En cuanto al filósofo, es claro que su función va más allá de la que es propia a un profesor de filosofía. Mientras que el comentarista reduce su ciencia a saber revelar la fotografía, el filósofo ha tomado ésta. La diferencia radical hay que buscarla, sin embargo, no en la naturaleza del acto creador, sino en el coeficiente de responsabilidad con que se asume. El profesor de filosofía responde de la perfección técnica de sus interpretaciones, responde de los principios de la exégesis, pero casi siempre se rehúsa a responder de sus consecuencias. Y esto se comprende. El filósofo tiene que afrontar la ambigüedad de los juicios que se pronuncian sobre su obra. No puede elegir una categoría especial de lectores, o de oyentes, como acontece con el profesor de filosofia que se atiene a un público de enterados o de personas por enterar, pero en fin dispuestas a someterse a un tratamiento antes de emitir los juicios. El peligro que corre el filósofo reside en este no saber a quien va destinada su obra. El profesor al comentarla reduce este peligro, porque […] puede prever el rumbo de las opiniones de su clase. […] Hemos dicho del profesor de filosofía que su función es salvar a los otros, a los demás, pero este “otro” esta cualificado como discípulo, y por tanto restringido; el profesor de filosofia sólo salva a los alumnos, a los que entienden su lengua. El filósofo, por el contrario, rebasa con mucho el ámbito de los alumnos, se expone, repetimos, a la interpretación que le puede ser adversa o favorable y ello de modo imprevisible. El filósofo vive en zozobra, en un radical no saber a qué atenerse, volcado o echada no sobre una clase sino sobre una situación entera, cotidiana y extraordinaria, académica y extraacadémica. (28)

 

Para Uranga en 1949 el ejercicio de la filosofía del que realmente puede nombrarse como filósofo se lleva a cabo en una “situación entera, cotidiana y extraordinaria, académica y extraacadémica”. Uranga lo dice de manera contundente: “Un profesor de filosofía es apenas una sombra de filósofo.” (25) Aquello que lo vuelve una “sombra”, un “comentador”, es la “institución académica” escolar. Pero, ¿qué sería esa situación “extraacadémica”, “cotidiana” en la que el filósofo mexicano puede ser filósofo plenamente? ¿Dónde existirían las condiciones para que el filósofo mexicano pudiera adquirir una responsabilidad diferente a la del profesor? Ciertamente Uranga valora las conferencias públicas del Grupo Hiperión como ejercicio extraacadémico de la filosofía. ¿El sentido, necesidad y destino de la filosofía en México se jugaría en esa situación cotidiana y extraacadémica?

### Preguntas de lectura
(a) Según el fragmento seleccionado, ¿a quién considera Uranga "apenas una sombra de filósofo"?
(b) Copia, por favor, la parte del fragmento seleccionado que empieza con las palabras "Para Uranga en" y termina con "cotidiana y extraacadémica?".

### Datos del conjunto
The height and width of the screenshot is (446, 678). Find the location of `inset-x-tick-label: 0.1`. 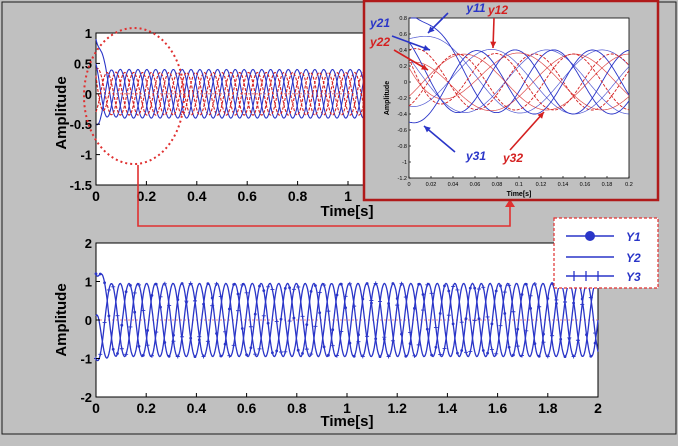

### Soluciones por tarea
(a) A un profesor de filosofía.

(b)
Para Uranga en 1949 el ejercicio de la filosofía del que realmente puede nombrarse como filósofo se lleva a cabo en una “situación entera, cotidiana y extraordinaria, académica y extraacadémica”. Uranga lo dice de manera contundente: “Un profesor de filosofía es apenas una sombra de filósofo.” (25) Aquello que lo vuelve una “sombra”, un “comentador”, es la “institución académica” escolar. Pero, ¿qué sería esa situación “extraacadémica”, “cotidiana” en la que el filósofo mexicano puede ser filósofo plenamente? ¿Dónde existirían las condiciones para que el filósofo mexicano pudiera adquirir una responsabilidad diferente a la del profesor? Ciertamente Uranga valora las conferencias públicas del Grupo Hiperión como ejercicio extraacadémico de la filosofía. ¿El sentido, necesidad y destino de la filosofía en México se jugaría en esa situación cotidiana y extraacadémica?